The Vitamin-D Debate: How Much is OK?

By Alice Park, courtesy of TIME 

 

Danny Kim for TIME

Spend a few minutes soaking up some rays and your body will start to pump out more vitamin D. Many health officials believe Americans are D-deficient, but in the age of sunblock and self-tanners, how many vitamin-D pills should we be popping? New guidelines for the optimal dietary dose are expected in the fall, and definitive studies on vitamin D’s effects on cancer, heart disease and cognition are ongoing. In the meantime, here’s where the science stands.

Cancer
Vitamin D may prevent cancer by suppressing the cell growth and blood-vessel formation that feed tumors. At least that’s the idea, based on animal studies and analyses of human cells. But trials in which patients take vitamin D have not shown a consistent lowering of cancer risk.

One four-year trial of 1,200 postmenopausal women found a 77% lower risk of all cancers among those taking calcium and 1,000 IU of vitamin D a day than among those taking a placebo. A larger study, however, in which subjects took 400 IU of vitamin D — in the absence of an official daily recommended intake, that’s the "adequate" intake for adults ages 51 to 70 — did not show lower breast-cancer risk.

The data are strongest for colorectal cancer: subjects with higher blood levels of vitamin D were half as likely as those with lower levels to develop the disease. 

Heart Disease
Studies on animals and human-cell cultures indicate that vitamin D has a protective effect on the heart, controlling the release of stress hormones that lead to high blood pressure and inflammation.

Studies on human subjects confirm this link. In one trial, men whose blood work showed D levels below 30 nanograms per milliliter — the amount the Institute of Medicine says adults should aim for — were twice as likely to have a heart attack than those with higher levels. The same was true for blood pressure; men and women with less circulating D were three times as likely to develop hypertension as those with more D. In another study, those with blood levels of D below 15 ng/ml had a 60% greater risk of heart disease than those with higher levels.

Autoimmunity
There is growing evidence that vitamin D, which has anti-inflammatory effects, can protect against conditions like multiple sclerosis (MS), in which the body’s immune system turns against its own tissue. Population-based studies that compared vitamin-D levels among patients with MS, arthritis and lupus found less disease in those with higher blood levels of D. One study revealed that MS patients taking 14,000 IU daily for a year suffered fewer relapses than those who consumed 1,000 IU a day. The trial involved only 25 patients, however, and more studies are needed before vitamin D can become a part of preventive treatment for patients with these disorders.

Depression
While it makes intuitive sense that vitamin D might help alleviate depression — sunlight promotes release of the mood-boosting hormone serotonin — there have been few studies on its ability to lessen or control symptoms of depression. One study of overweight subjects in Norway hinted at a beneficial effect, with those taking 40,000 IU of vitamin D per week for a year scoring lower on a measure of depressive symptoms than those taking a placebo.

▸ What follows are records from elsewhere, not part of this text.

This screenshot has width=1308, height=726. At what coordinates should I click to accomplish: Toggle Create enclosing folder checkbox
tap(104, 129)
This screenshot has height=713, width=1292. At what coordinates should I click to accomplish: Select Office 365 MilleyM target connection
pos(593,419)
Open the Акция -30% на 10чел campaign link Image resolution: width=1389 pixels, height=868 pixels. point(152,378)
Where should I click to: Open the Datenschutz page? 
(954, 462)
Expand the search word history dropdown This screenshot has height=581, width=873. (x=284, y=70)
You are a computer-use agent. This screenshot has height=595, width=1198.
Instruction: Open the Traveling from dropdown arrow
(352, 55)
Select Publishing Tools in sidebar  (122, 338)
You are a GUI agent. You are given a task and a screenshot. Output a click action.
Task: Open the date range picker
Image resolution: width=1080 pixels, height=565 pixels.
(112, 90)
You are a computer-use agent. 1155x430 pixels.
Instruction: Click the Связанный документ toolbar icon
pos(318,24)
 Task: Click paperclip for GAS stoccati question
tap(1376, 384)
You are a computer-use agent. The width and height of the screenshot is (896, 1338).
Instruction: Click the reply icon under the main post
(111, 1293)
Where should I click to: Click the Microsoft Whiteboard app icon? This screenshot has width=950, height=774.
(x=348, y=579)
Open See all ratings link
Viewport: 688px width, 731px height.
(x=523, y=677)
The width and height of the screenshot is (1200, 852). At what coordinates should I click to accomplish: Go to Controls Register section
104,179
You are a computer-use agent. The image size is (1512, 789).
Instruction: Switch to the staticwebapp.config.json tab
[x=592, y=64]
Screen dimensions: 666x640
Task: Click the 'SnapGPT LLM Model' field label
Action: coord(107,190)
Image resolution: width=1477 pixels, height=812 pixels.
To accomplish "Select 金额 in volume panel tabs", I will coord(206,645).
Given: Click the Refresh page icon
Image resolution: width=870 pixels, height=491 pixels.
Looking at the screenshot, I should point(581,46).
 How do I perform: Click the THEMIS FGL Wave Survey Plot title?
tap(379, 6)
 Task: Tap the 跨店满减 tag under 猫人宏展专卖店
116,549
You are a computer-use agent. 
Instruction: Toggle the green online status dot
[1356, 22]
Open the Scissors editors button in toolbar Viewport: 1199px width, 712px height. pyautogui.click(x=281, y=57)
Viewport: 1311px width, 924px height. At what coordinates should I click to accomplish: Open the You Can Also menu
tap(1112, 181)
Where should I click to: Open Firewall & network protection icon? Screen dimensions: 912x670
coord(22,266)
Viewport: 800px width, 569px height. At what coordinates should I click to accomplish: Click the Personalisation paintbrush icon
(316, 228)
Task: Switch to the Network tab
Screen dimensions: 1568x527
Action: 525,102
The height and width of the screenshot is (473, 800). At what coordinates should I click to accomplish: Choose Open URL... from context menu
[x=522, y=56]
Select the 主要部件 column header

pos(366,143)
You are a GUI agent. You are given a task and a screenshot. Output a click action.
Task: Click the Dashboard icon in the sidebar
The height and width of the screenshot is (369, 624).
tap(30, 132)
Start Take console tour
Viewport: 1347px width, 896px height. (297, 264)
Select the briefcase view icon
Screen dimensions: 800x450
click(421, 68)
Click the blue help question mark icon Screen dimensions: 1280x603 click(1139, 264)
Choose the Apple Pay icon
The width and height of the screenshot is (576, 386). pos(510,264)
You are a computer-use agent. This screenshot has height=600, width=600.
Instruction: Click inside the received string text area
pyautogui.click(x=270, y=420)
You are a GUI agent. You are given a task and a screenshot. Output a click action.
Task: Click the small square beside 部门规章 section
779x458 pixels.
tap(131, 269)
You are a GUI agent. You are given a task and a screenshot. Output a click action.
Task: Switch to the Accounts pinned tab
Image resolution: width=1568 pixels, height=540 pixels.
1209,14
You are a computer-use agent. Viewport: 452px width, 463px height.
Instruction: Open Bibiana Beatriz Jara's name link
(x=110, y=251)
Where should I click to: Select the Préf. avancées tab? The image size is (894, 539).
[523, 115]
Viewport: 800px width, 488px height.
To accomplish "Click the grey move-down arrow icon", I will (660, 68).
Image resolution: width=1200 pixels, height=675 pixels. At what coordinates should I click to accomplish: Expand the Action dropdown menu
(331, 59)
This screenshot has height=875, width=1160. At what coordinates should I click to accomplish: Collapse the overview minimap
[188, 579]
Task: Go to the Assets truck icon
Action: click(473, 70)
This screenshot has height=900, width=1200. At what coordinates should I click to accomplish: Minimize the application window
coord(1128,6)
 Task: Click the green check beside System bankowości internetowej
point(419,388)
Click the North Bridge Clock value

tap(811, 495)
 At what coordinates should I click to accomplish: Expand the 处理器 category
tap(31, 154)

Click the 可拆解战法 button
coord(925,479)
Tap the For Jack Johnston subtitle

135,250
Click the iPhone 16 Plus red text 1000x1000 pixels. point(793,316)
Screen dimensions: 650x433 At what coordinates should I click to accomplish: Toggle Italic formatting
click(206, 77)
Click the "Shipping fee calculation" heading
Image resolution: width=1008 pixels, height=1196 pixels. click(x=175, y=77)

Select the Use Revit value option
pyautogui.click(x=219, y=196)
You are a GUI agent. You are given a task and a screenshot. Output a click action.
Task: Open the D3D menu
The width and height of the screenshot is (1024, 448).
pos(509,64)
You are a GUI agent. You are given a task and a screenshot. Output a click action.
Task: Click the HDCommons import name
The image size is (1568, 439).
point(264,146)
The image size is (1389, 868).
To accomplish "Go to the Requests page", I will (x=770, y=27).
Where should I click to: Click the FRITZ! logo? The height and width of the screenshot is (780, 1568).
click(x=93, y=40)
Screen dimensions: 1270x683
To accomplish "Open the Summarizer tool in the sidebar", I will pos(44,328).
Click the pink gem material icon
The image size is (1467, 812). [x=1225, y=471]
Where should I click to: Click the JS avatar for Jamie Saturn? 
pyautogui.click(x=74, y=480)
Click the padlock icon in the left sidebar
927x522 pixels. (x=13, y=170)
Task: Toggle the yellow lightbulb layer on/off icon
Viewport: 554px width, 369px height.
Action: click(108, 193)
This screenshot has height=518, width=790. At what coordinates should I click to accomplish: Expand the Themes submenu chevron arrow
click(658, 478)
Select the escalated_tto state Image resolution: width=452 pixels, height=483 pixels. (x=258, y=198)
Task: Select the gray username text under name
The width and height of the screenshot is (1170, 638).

So why not take even bigger doses of D to try to maximize the benefit? Doctors use megadoses in deficient patients, and superloading on D has the advantage of not requiring daily adherence to a pill regimen. But the latest trial on the practice found that a single, annual oral dose of 500,000 IU had little effect even when it came to reducing risk of bone fractures, which remains the best-studied benefit of the vitamin.